Ayn Rand & Silicon Valley
My friend Jason Crawford, a tech entrepreneur longtime Objectivist, has a delightful and insightful post on the parallels between Ayn Rand and the Silicon Valley ethos. Here’s my favorite section, which contains a fascinating observation about entrepreneurship and investing I had never thought of before.
Going against the consensus
The virtue of independence—thinking for yourself—is the theme of The Fountainhead and a cardinal virtue of the Objectivist ethics. It’s also a part of the maker mentality: innovation comes from following one’s own judgment, not the herd. Fred Wilson says social proof is dangerous, while Brad Feld exhorts investors to make their own decisions.
In contrast to the makers, mere copiers like the Samwer brothers are looked down upon. In the Valley, you get more respect if you try an original idea and fail than if you copy an idea and succeed.

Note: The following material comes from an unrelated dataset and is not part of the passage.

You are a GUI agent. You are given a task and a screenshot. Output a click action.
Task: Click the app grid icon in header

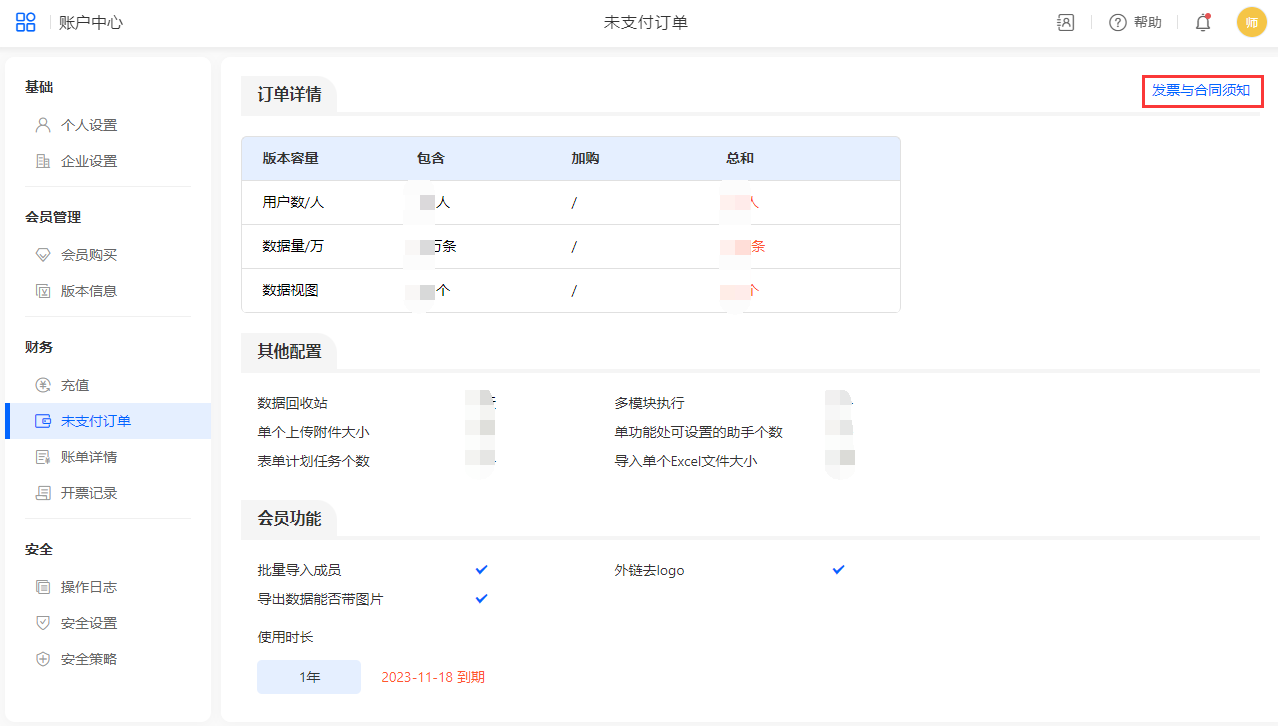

Rand’s basic conception of independence is having one’s primary orientation to reality, to the facts; not to other people and their ideas. To succeed in entrepreneurship and especially in investing, though, you need to go farther. You need to be not only be right, but non-consensus right. I first heard that idea and that phrase from Mike Maples, but I heard a variant of it from Peter Thiel in his recent Stanford lectures on entrepreneurship, and from Reid Hoffman at a Pando Monthly event.

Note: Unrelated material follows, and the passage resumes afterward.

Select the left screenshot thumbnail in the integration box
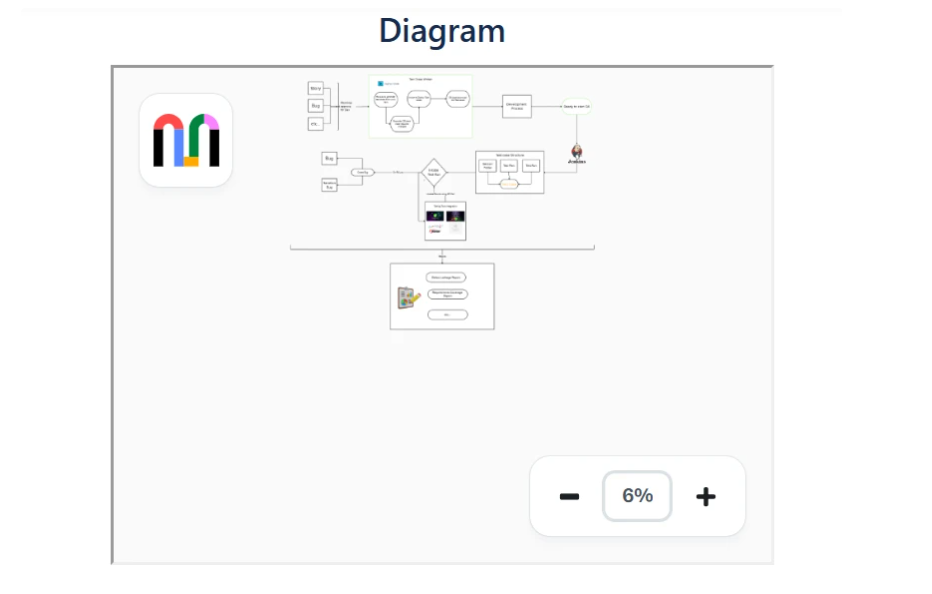Viewport: 932px width, 594px height. (435, 216)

3 Comments to “Ayn Rand & Silicon Valley”
These comments are spot on regarding Ayn Rand and Entrepreneurs. The leading edge of entrepreneurship is populated by visionaries who see possibilities where others see only problems or simply see nothing. Ayn Rand made up the stories of her heroes, but she had plenty of inspiration in the entrepreneurship department.

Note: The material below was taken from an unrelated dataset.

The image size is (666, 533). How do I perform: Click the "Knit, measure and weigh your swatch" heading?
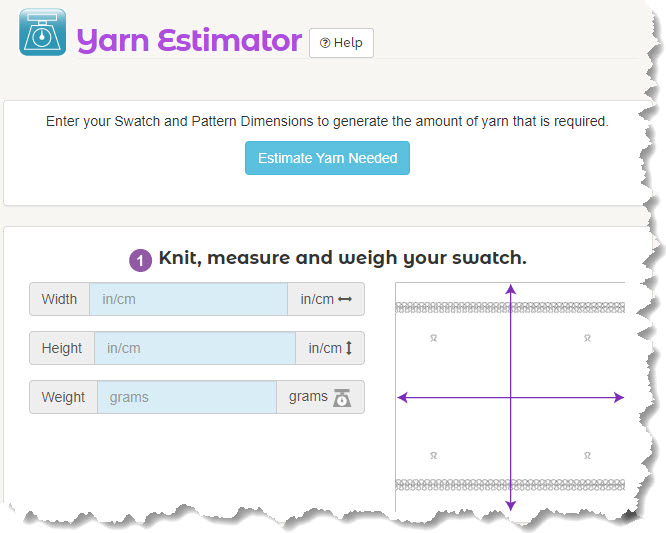coord(342,258)
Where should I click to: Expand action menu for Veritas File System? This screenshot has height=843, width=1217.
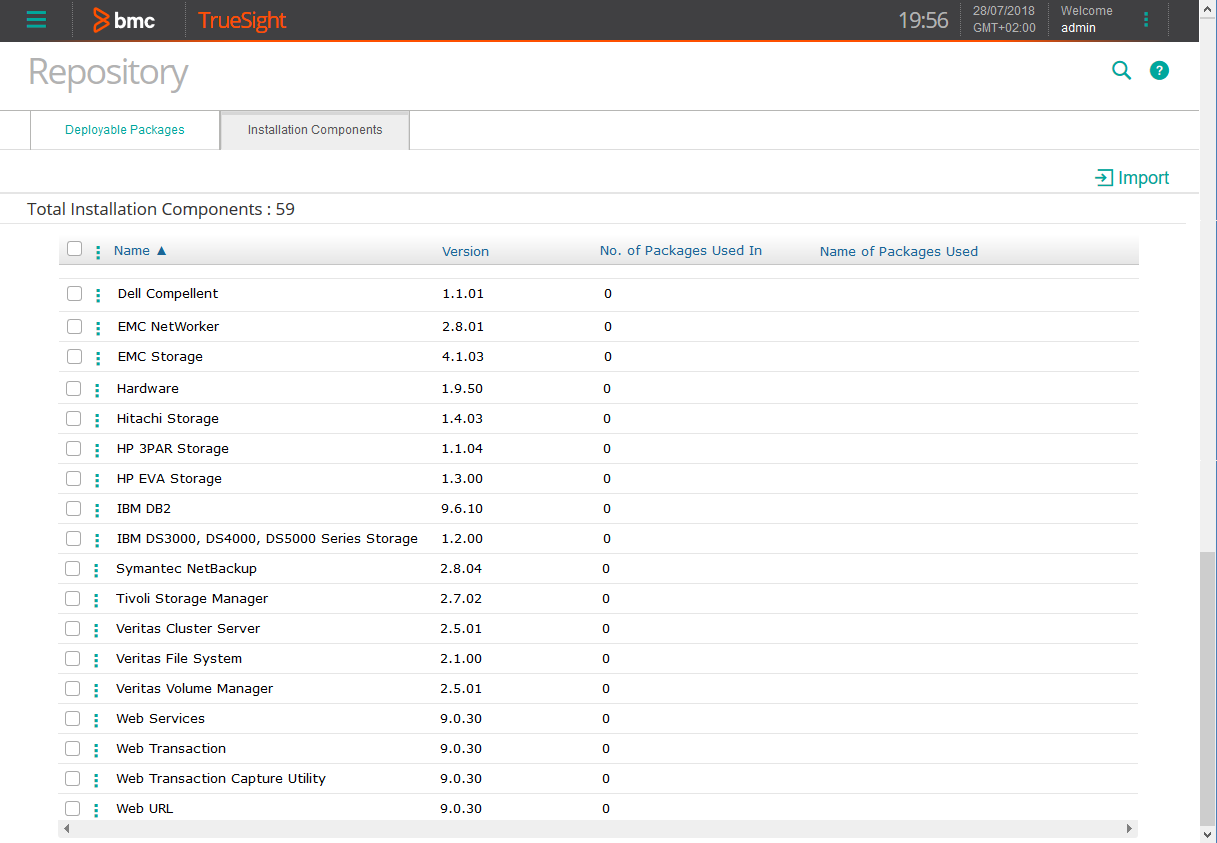[97, 660]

Read-world stories abound: Fulton getting the idea of steam power while watching a whistling tea kettle, the Wright brothers determined to make a man-carrying airplane after seeing flying toys in Europe. Edison doggedly determined to invent light without heat, which we now know as the light bulb. John Ball figuring out a new process for refining bauxite into aluminum which drove the production costs from over $80 per pound to pennies.
Rand’s unique contribution to world of heroes is John Galt, the man who knows the moral value of his mind, his vision and his life, and lives that moral ideal.
There has to be at least one “real” thinker in a think tank for that think tank to have any real success.
There’s a BBC documentary called “All Watched over by Machines of Loving Grace,” about the philosophy of Silicon Valley. Ayn Rand is the first influence they mention, showing some interviews with her, etc.